Art Rotterdam 2019

13.02.2019

Larissa Sansour, aus der Serie Nation Estate, 2012, Manger Square

In ihrem 20sten Jahr bleibt sich die Art Rotterdam treu:
die Messemacher achten auf ein unprätentiöses Layout und vergleichsweise erschwingliche Teilnehmer Gebühren. In Folge dessen sind Pelzmäntel in der überfüllten Garderobe zwar die absolute Ausnahme und es gibt keine VIP-Lounge. Dafür gilt das Interesse der zahlreichen Besucher in Rotterdam eindeutig den Exponaten und das Lächeln in den Gesichtern der Aussteller wirkt weit weniger gezwungen, als in Köln oder Basel. Ob dieses Rezept aber eine Impfung gegen die Veränderungen des allgemeinen Wandels im Kunstmarkt sein kann, ist zweifelhaft.

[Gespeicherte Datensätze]
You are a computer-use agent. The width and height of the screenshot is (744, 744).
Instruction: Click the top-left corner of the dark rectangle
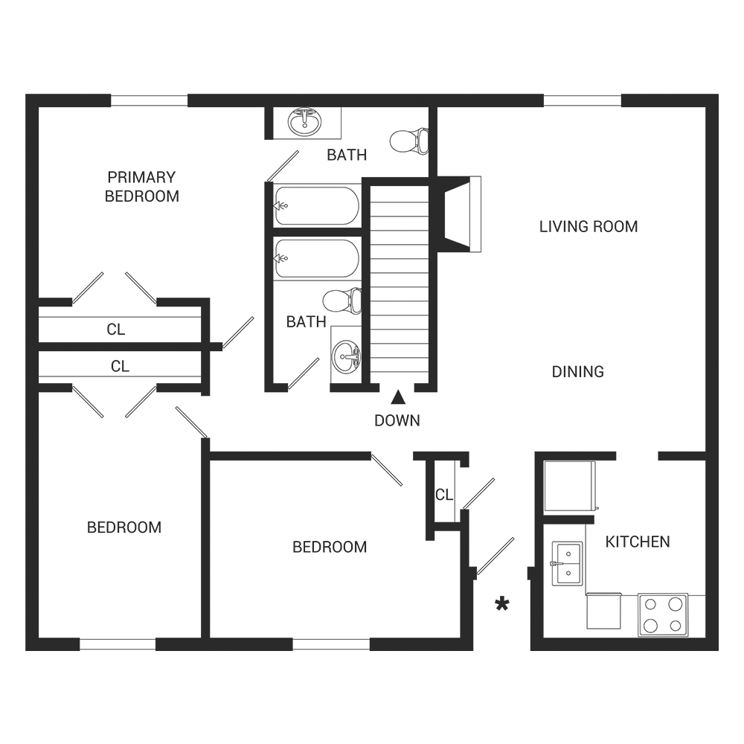[x=25, y=94]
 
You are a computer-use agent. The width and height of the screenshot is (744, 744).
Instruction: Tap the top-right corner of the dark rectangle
[x=718, y=94]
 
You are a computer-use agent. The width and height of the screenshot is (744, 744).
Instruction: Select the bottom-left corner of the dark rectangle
[x=25, y=650]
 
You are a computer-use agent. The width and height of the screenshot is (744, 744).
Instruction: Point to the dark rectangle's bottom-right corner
[x=718, y=650]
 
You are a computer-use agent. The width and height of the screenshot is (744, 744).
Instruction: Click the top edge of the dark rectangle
[x=372, y=94]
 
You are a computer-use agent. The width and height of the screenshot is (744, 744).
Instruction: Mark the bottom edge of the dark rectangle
[x=372, y=650]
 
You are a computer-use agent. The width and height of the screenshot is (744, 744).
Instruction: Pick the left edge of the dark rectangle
[x=25, y=372]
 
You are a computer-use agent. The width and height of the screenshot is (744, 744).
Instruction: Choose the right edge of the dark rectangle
[x=718, y=372]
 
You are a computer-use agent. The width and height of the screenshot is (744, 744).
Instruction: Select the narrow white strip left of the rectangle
[x=12, y=372]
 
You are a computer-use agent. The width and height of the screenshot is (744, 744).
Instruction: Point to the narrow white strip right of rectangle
[x=731, y=372]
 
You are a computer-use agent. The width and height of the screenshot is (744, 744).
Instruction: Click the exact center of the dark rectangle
[x=372, y=372]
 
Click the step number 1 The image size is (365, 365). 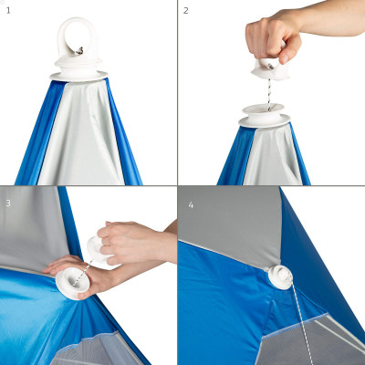(8, 10)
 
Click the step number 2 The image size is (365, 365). (186, 10)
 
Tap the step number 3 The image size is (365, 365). (8, 202)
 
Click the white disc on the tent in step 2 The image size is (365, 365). (264, 118)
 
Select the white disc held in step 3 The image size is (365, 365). (70, 284)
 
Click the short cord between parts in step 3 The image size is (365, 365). (83, 268)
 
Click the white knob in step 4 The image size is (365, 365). (281, 276)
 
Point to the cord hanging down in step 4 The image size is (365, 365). (301, 328)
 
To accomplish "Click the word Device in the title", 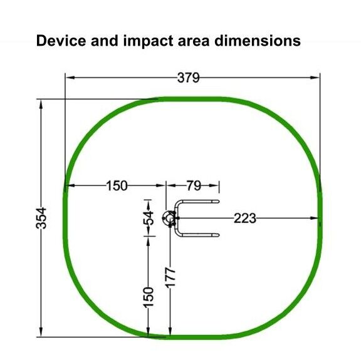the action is click(61, 41).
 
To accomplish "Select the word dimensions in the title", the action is click(258, 41).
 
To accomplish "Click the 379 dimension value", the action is click(188, 78).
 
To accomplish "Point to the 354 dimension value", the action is click(41, 218).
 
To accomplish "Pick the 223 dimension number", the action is click(244, 218).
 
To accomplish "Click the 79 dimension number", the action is click(194, 186).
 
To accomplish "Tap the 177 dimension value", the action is click(170, 277).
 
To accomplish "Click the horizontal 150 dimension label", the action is click(117, 186).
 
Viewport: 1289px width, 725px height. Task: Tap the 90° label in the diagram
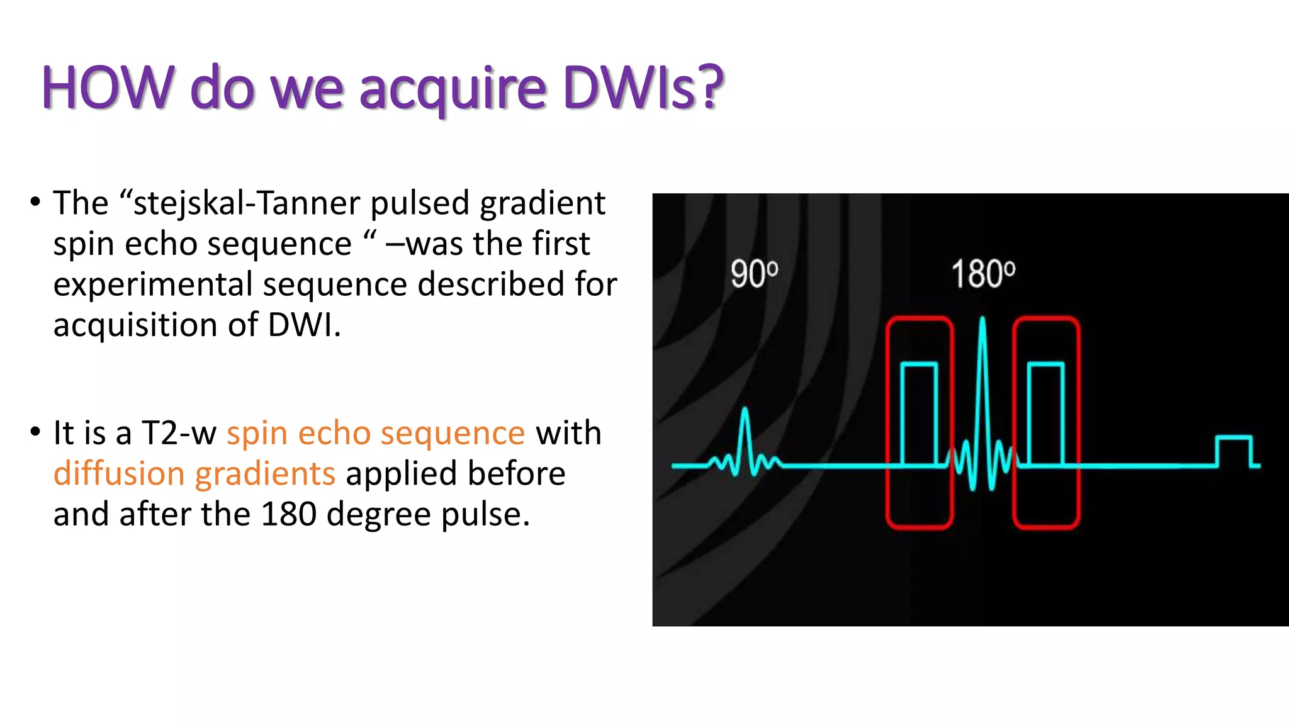pyautogui.click(x=754, y=274)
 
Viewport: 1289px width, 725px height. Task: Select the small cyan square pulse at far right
pyautogui.click(x=1234, y=451)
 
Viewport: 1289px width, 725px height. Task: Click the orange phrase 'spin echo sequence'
pyautogui.click(x=376, y=433)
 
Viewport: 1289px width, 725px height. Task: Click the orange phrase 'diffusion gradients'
pyautogui.click(x=194, y=474)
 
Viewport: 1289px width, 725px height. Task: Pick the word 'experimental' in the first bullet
pyautogui.click(x=153, y=284)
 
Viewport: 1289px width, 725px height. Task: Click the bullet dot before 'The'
pyautogui.click(x=35, y=203)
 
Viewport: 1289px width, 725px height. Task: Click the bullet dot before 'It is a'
pyautogui.click(x=35, y=432)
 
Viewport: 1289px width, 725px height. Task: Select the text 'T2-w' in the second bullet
pyautogui.click(x=179, y=433)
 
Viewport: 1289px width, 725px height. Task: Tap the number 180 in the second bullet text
pyautogui.click(x=289, y=514)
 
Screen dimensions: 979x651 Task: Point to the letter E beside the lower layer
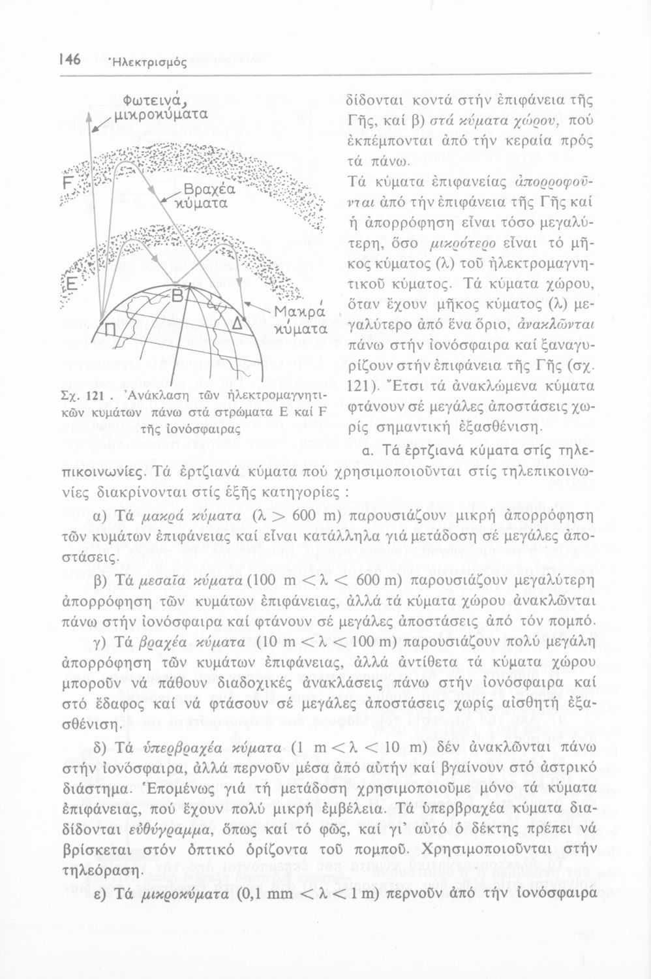click(67, 285)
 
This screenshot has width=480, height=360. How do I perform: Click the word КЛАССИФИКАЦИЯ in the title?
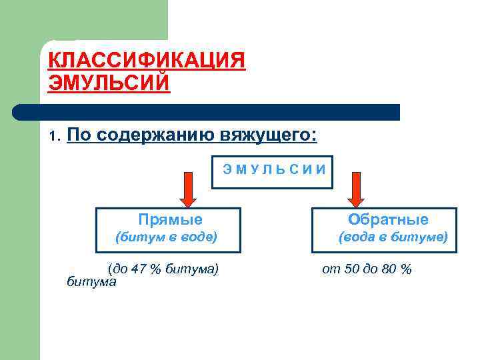click(x=147, y=61)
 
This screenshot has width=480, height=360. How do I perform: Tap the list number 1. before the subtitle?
click(x=55, y=137)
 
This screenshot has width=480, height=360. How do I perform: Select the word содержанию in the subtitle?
click(x=154, y=135)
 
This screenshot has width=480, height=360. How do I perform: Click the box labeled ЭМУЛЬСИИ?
click(x=273, y=169)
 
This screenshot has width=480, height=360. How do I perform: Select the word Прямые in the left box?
click(x=170, y=219)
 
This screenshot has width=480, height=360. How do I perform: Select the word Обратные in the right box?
click(x=389, y=219)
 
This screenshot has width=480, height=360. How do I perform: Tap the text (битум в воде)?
click(x=166, y=237)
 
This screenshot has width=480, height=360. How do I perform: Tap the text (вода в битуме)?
click(x=393, y=237)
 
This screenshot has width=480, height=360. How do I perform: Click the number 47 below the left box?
click(x=138, y=269)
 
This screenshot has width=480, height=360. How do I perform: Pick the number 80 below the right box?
click(x=389, y=269)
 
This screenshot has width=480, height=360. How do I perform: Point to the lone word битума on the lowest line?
click(x=91, y=282)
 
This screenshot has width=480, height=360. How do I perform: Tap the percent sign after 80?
click(x=406, y=269)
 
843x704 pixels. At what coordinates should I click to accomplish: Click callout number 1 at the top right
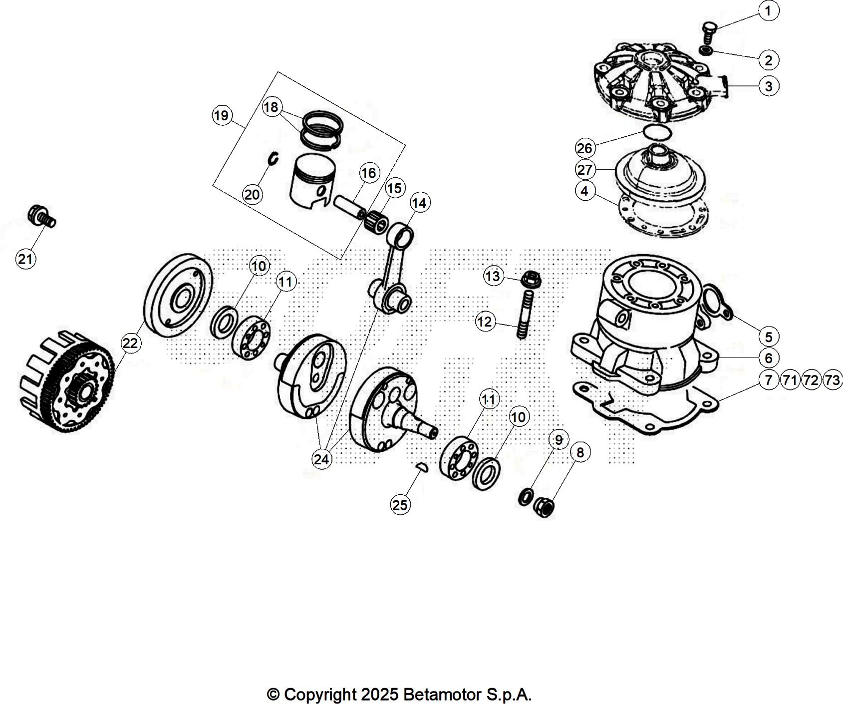click(768, 10)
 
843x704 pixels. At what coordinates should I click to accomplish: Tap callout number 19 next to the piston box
click(221, 116)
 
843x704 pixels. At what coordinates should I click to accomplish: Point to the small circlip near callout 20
click(273, 158)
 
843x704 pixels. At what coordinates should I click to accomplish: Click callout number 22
click(130, 343)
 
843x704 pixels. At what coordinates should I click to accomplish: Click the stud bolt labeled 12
click(526, 315)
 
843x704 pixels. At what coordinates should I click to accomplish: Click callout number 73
click(832, 380)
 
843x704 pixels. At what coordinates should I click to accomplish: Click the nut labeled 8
click(545, 508)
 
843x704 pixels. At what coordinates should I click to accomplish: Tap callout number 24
click(321, 459)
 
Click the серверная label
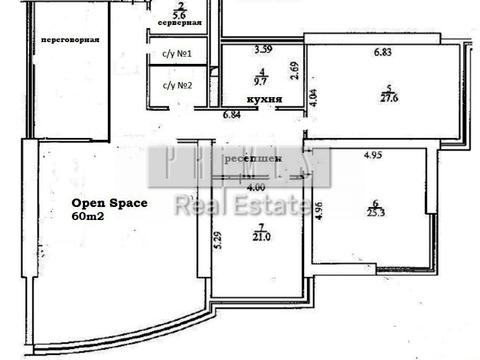coord(181,22)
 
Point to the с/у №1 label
coord(176,54)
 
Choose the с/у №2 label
coord(176,85)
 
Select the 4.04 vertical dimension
coord(313,98)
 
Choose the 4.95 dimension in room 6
coord(373,155)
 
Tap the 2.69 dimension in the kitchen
coord(295,70)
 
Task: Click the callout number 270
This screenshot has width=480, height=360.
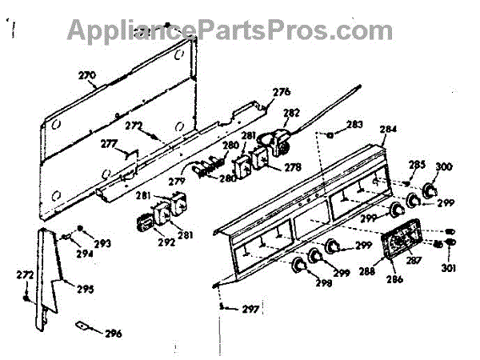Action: click(x=86, y=78)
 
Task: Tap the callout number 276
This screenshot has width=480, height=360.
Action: click(x=281, y=92)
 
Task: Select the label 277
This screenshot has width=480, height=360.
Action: click(x=109, y=144)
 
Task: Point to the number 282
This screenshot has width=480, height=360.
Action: click(x=292, y=114)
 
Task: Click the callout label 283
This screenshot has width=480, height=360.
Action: click(x=354, y=125)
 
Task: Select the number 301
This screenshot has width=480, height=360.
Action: click(x=449, y=268)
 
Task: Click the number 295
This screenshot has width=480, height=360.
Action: click(x=84, y=288)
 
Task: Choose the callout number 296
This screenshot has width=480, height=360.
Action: click(x=113, y=334)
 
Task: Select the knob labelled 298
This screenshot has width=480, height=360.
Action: click(x=298, y=264)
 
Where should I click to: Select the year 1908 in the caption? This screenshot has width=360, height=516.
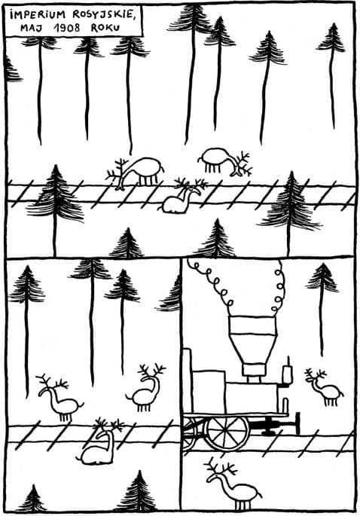click(x=69, y=28)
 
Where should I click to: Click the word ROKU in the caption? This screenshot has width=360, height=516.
click(x=105, y=28)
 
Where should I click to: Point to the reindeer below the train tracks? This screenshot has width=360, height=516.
click(x=233, y=484)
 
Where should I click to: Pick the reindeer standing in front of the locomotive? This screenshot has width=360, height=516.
click(x=325, y=387)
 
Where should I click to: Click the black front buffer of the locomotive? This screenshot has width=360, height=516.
click(x=297, y=423)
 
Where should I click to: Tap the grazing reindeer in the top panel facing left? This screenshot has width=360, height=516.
click(x=136, y=172)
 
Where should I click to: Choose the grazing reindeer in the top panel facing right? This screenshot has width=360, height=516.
click(x=225, y=163)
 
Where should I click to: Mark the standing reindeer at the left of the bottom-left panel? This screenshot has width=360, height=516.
click(x=60, y=398)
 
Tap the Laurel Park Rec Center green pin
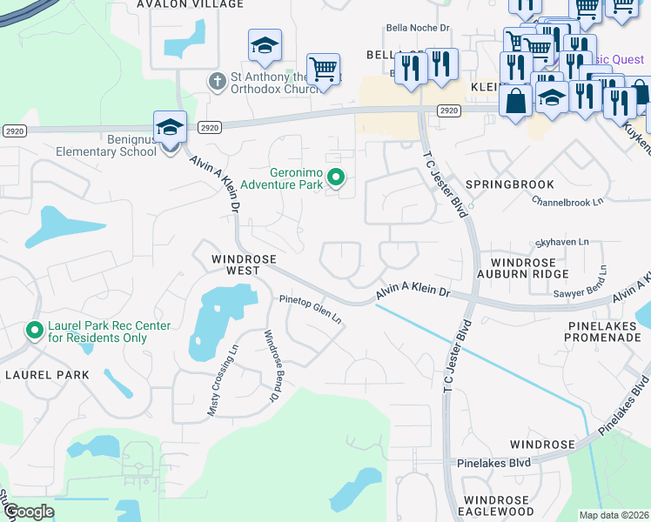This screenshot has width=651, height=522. [x=34, y=331]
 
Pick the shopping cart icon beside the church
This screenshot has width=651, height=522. [x=323, y=69]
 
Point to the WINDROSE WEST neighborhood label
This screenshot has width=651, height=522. [x=244, y=265]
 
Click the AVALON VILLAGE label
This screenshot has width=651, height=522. [x=190, y=4]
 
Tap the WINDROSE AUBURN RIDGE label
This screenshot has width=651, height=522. [x=522, y=267]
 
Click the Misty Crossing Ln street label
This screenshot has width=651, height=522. [x=223, y=380]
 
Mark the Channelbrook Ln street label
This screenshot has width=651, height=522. [x=567, y=200]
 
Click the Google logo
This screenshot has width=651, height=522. [x=28, y=512]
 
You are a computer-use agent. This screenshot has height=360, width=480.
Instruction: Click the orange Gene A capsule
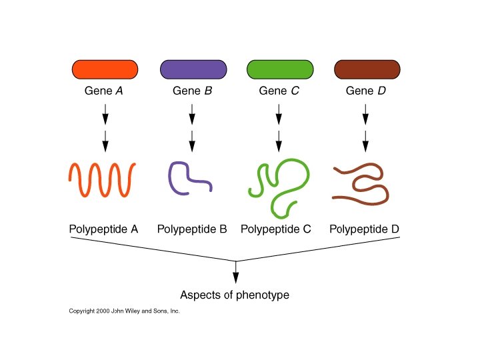click(x=105, y=69)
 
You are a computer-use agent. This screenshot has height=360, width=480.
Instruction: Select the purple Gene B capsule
click(x=193, y=69)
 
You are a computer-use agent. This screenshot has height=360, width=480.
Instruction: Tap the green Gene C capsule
click(x=279, y=69)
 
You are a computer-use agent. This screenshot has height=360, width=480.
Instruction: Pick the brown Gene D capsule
click(x=366, y=69)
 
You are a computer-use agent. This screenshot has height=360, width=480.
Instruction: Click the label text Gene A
click(x=105, y=91)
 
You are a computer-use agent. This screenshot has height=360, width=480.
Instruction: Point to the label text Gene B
click(x=193, y=91)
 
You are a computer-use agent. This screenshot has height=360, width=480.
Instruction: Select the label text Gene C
click(x=279, y=91)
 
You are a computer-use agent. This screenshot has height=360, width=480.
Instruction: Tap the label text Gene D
click(x=366, y=91)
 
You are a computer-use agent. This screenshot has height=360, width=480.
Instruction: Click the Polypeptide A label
click(x=103, y=229)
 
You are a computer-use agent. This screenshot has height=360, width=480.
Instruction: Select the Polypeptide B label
click(x=192, y=229)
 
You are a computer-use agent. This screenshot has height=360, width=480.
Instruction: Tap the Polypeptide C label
click(x=276, y=229)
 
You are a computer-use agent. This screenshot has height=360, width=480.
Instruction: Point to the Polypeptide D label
click(x=365, y=229)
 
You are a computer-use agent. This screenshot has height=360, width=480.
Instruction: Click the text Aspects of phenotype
click(x=235, y=295)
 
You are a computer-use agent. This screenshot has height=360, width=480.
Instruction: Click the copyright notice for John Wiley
click(x=125, y=311)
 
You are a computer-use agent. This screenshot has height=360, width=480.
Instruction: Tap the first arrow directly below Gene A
click(x=105, y=115)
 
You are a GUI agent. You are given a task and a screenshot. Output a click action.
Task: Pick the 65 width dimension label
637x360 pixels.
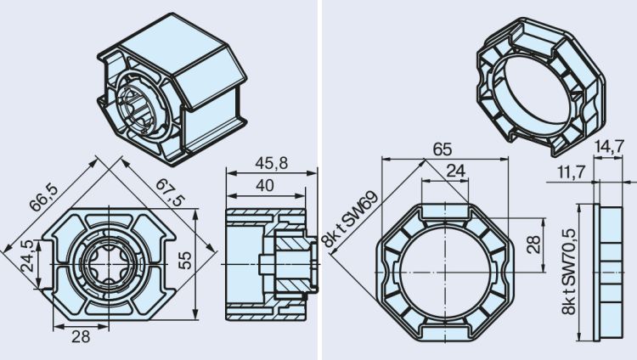pyautogui.click(x=442, y=149)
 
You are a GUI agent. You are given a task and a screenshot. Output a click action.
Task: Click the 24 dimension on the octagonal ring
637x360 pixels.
pyautogui.click(x=456, y=171)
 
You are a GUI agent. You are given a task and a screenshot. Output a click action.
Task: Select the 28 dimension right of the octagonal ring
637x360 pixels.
pyautogui.click(x=533, y=245)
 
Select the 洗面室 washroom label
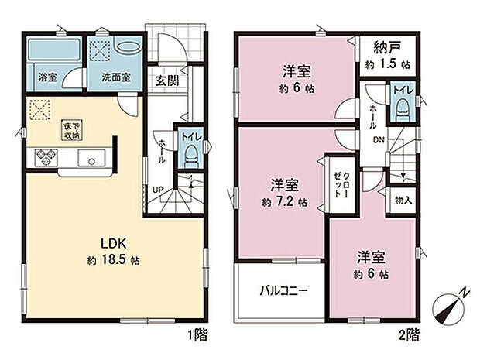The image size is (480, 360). (114, 78)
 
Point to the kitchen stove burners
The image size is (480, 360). (43, 159)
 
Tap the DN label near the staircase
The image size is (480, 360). (379, 139)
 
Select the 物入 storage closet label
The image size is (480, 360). (403, 199)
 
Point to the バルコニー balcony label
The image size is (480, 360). (283, 292)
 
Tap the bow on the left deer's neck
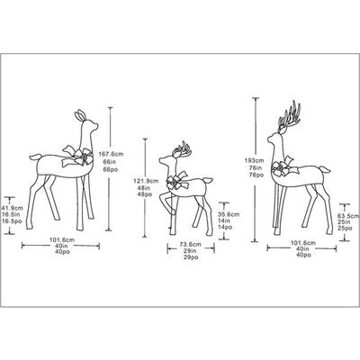[x=79, y=158]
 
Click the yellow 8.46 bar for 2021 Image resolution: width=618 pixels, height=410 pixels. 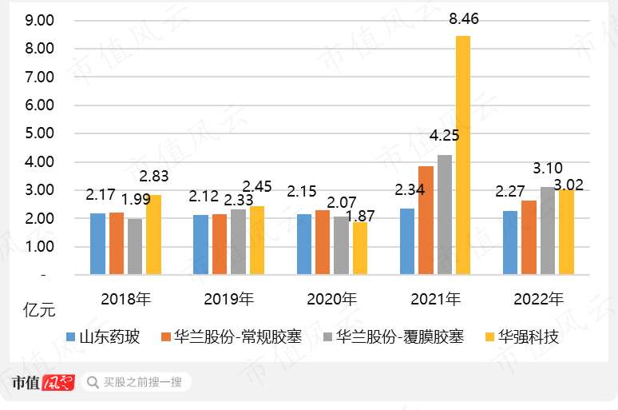(x=463, y=156)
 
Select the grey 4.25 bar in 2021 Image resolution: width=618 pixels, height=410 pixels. (x=445, y=215)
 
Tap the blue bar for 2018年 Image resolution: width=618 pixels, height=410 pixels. (x=97, y=244)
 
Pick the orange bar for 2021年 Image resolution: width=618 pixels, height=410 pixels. (x=426, y=221)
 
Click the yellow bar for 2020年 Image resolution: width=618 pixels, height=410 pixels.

▸ Arbeitsauftrag
Geben Sie aus dem Text über die Art Rotterdam 2019 den Abschnitt von „In ihrem 20sten“ bis einschließlich „kann, ist zweifelhaft.“ erneut wieder und tauschen Sie dabei „Messemacher“ gegen „Veranstalter“ aus.

▸ Ergebnis folgt
In ihrem 20sten Jahr bleibt sich die Art Rotterdam treu:
die Veranstalter achten auf ein unprätentiöses Layout und vergleichsweise erschwingliche Teilnehmer Gebühren. In Folge dessen sind Pelzmäntel in der überfüllten Garderobe zwar die absolute Ausnahme und es gibt keine VIP-Lounge. Dafür gilt das Interesse der zahlreichen Besucher in Rotterdam eindeutig den Exponaten und das Lächeln in den Gesichtern der Aussteller wirkt weit weniger gezwungen, als in Köln oder Basel. Ob dieses Rezept aber eine Impfung gegen die Veränderungen des allgemeinen Wandels im Kunstmarkt sein kann, ist zweifelhaft.